Schools in the Ingham Intermediate School District service area will be moving to remote instruction for middle and high school students the week of April 12 due to an increase in COVID-19 cases in the community.
While East Lansing Public Schools have not seen an increase in cases specifically from their schools, there has been a spike in cases for ages 10-19 and 20-29 in the East Lansing community.
Based on the recommendations from the Ingham County Health Department and current data trends, Superintendent Dori Leyko ordered the middle and high school to move to remote instruction the week after spring break.
Board of Education Secretary Chris Martin said that there is no evidence that says the spread is greater in school settings than the community at large, so it's hard to say for sure how many cases come out of a high school class.
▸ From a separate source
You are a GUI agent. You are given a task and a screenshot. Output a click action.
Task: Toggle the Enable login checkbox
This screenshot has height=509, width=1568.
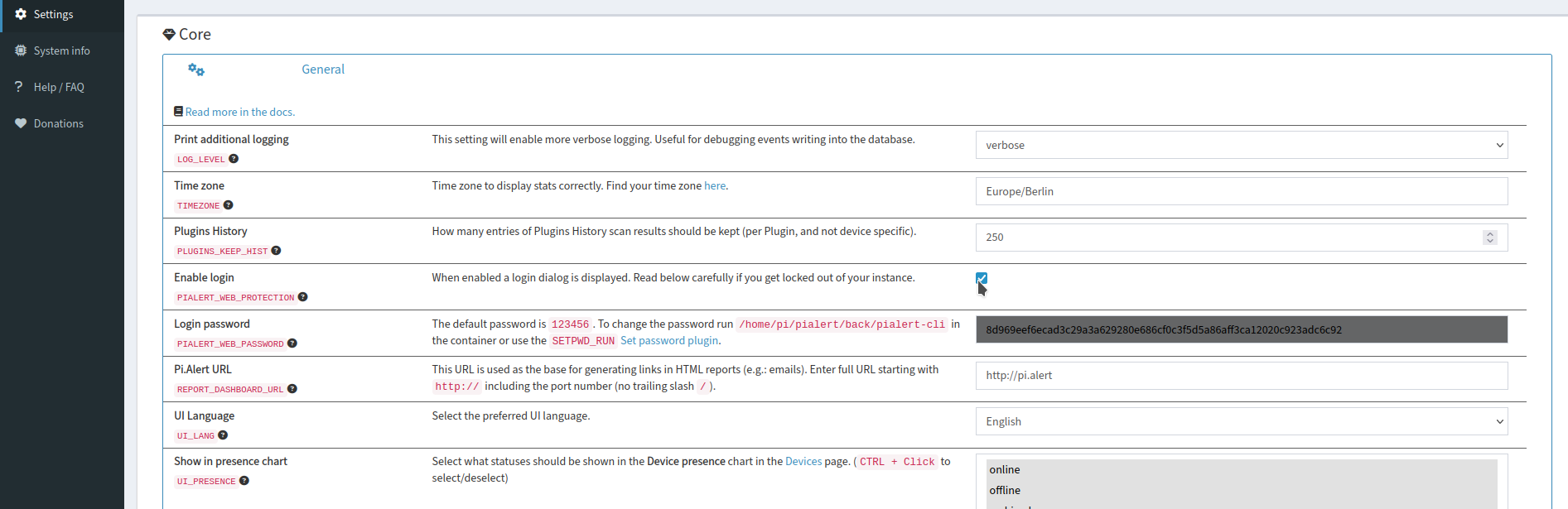(982, 279)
“We had some cases a couple weeks ago where it looked like there were all these cases in this one school,” Martin said. “It turned out there were a bunch of students at that school that were at extracurricular programs at one facility that is not affiliated with the school district.”
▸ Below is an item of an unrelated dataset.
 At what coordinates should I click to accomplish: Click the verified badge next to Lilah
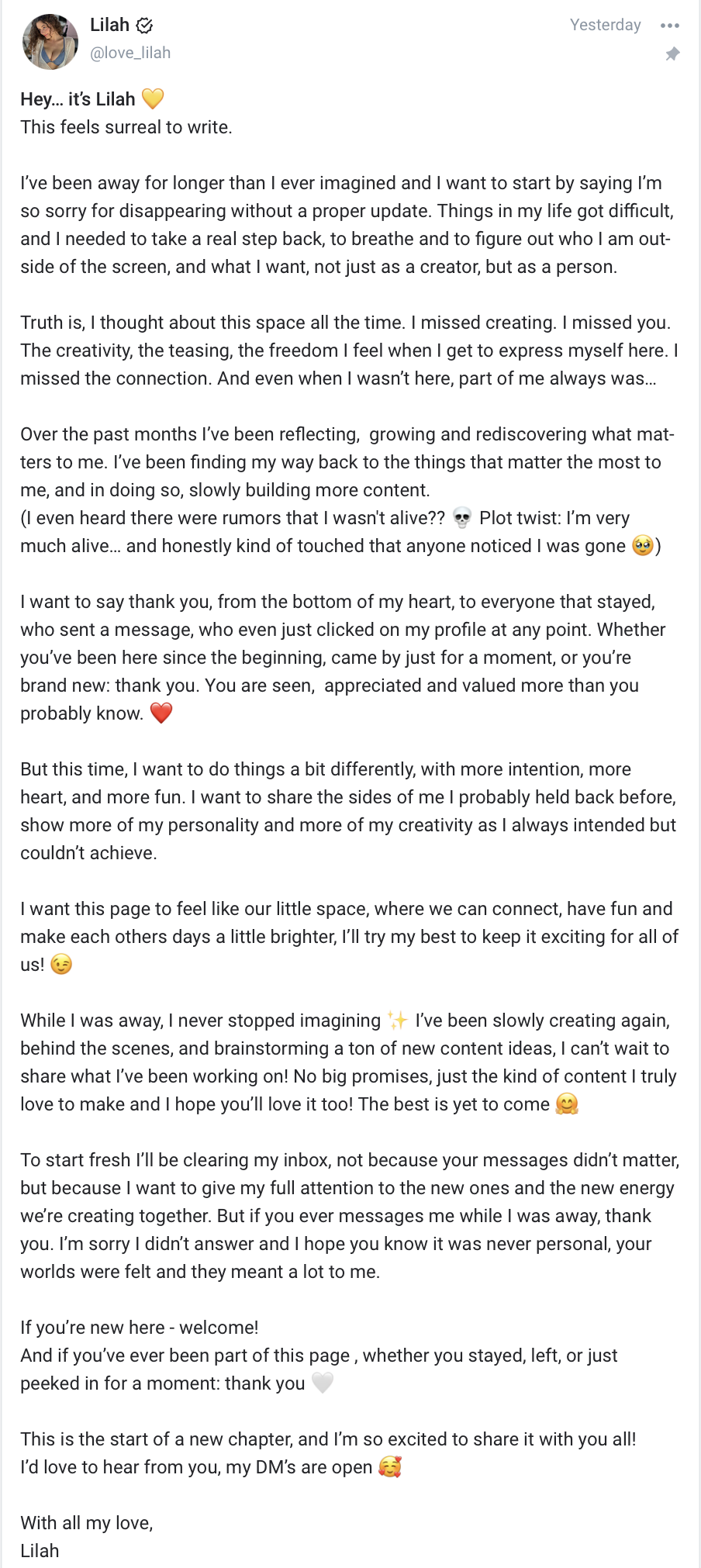click(144, 26)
Martin said that although these students were public school students, they were involved in private, after-school activities where the district does not have control over their covid mitigation strategies.
“What we began to learn was that, yes it's going to count as an outbreak in the school because all these kids in the school are affected,” Martin said. “But it’s important data for us to keep because we want to keep students that are in that building safe too, so we have to know it and we have to report it.”
Board of Education Trustee Monica Finch said that the high school was already planning on being remote that week because of statewide testing. To limit distractions within that week, the high school was planning on remote instruction.
“Testing will go on as scheduled as we are able to implement distancing with little movement or exposure,” Finch said. “The middle school was scheduled to be remote Tuesday, April 13 as part of the scheduling set for returning in person but will now be remote all week. Tuesday's testing will go on as scheduled.”
Finch said that students who have chosen to be remote for the school year do not have to come in just to take the test.
“Make-up dates for high school and middle school tests will be announced and offered for students who would prefer to test at a later date,” Finch said. “We will share additional details about what that means for our students soon.”
Journalism and English teacher at East Lansing High School Cody Harrell said that testing week is already a logistical challenge, and so the goal of moving to remote instruction was to diminish the chaos that statewide testing brings.
“These kids are not staying remote because we want them too," Harrell said. "They are staying remote because we have to do ... state testing. I am pretty disappointed in the state for not waving this test like last year because these kids have it so much more worse off than last year’s kids did, in my opinion.”
Harrell said that Leyko announced post-spring break guidelines for families or students who are traveling to ensure safety when returning to in-person instruction after spring break.
“If students are going to go on spring break and travel, they have asked families to quarantine for 10 days when they come home,” Harrell said. “Through the ISD they are also offering antigen testing on this Sunday or Monday for students.”